The storming of the seat of the US legislature this month, the first breach since 1814, could also derail Trump’s future political ambitions; as a single-term president, he would be eligible to run for a second term in 2024.
But lawmakers are looking to block Trump from holding any US office in the future.
Accused of “incitement to insurrection” for his incessant attempts to overturn the election results and a fiery rally held before the Capitol mayhem, Trump on January 14 became the only president in US history to be impeached twice by the House of Representatives.
A Senate trial in the early days of the Biden administration could see Trump barred from holding federal office again, with McConnell’s words indicating some Republicans may be open to conviction.
Mulling political future
Trump, who had never held public office previously, rose to prominence on conservative media as a proponent of the unfounded and racist “birther movement” that claimed then-President Barack Obama was not a US citizen.
His meteoric rise during the 2016 Republican primary reshaped the party, while his campaign launch speech labelling Mexican migrants as “rapists” set the tone for a nationalist and divisive style that has come to define large swathes of the party.

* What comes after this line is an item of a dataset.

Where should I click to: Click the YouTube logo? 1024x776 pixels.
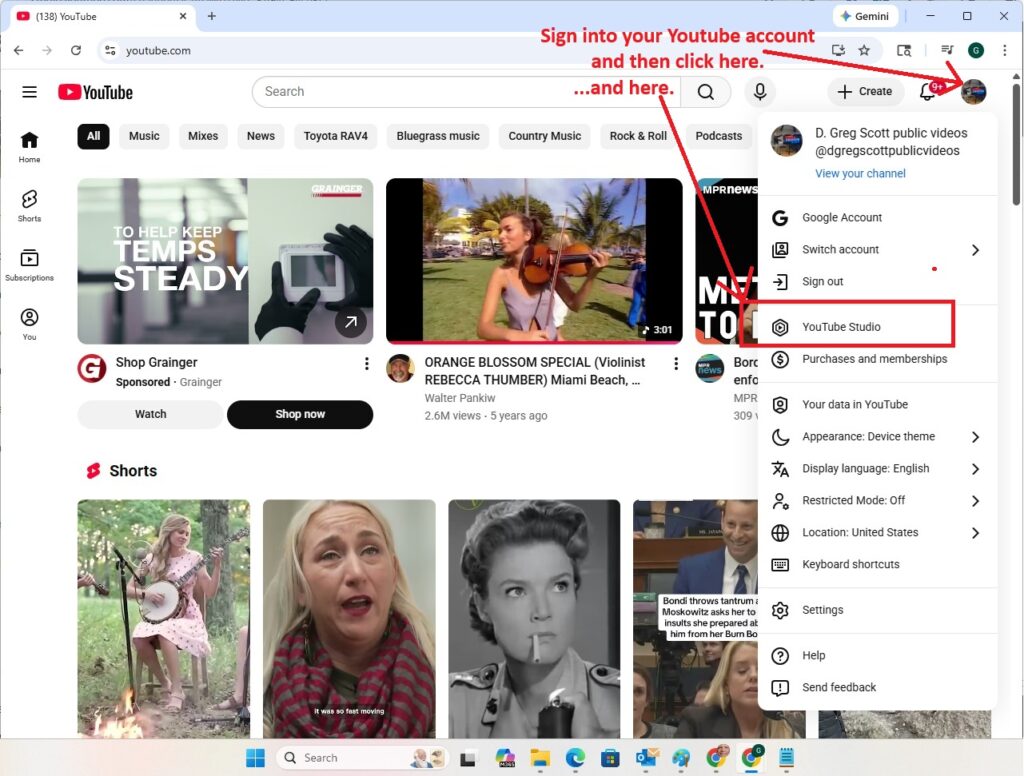click(x=95, y=92)
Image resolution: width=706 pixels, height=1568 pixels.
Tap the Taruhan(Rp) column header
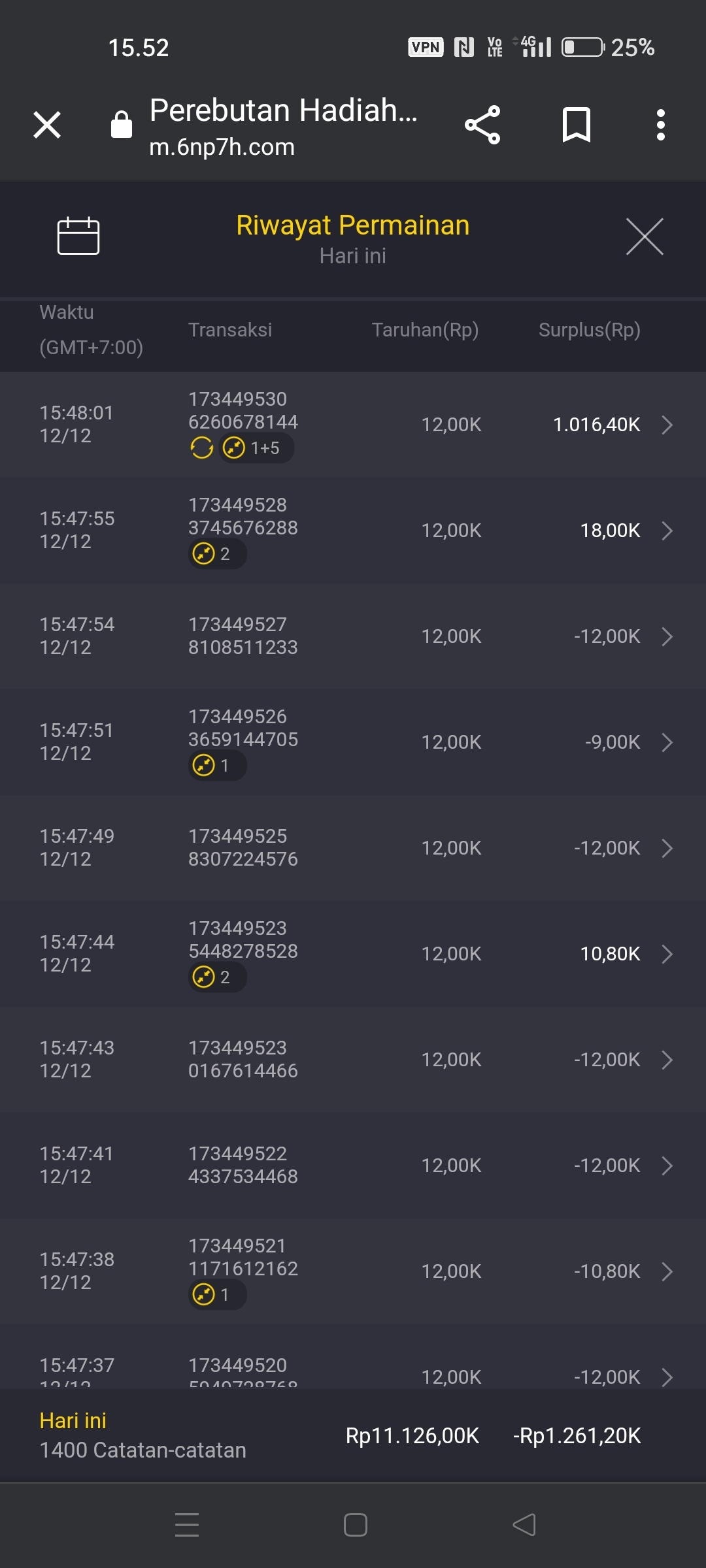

After leaving office, Trump has floated the idea of starting his own media empire that can rival Fox News, a network that at once served as a de facto Trump mouthpiece.
Trump, who will reportedly mull his future with a small group of aides while in Florida, also faces a pending investigation by the Manhattan district attorney looking into “extensive and protracted criminal conduct at the Trump Organization”, the conglomerate he owns.
The New York state attorney general is also investigating possible fraudulent business practices by Trump and his organisation.
Along with an array of lawsuits, Trump may also face a criminal investigation from the Fulton County district attorney in Georgia, who is mulling a probe into Trump’s attempt to convince the state’s top election official to change the vote tally.
When Trump’s term ended at midday, he was no longer shielded from indictment.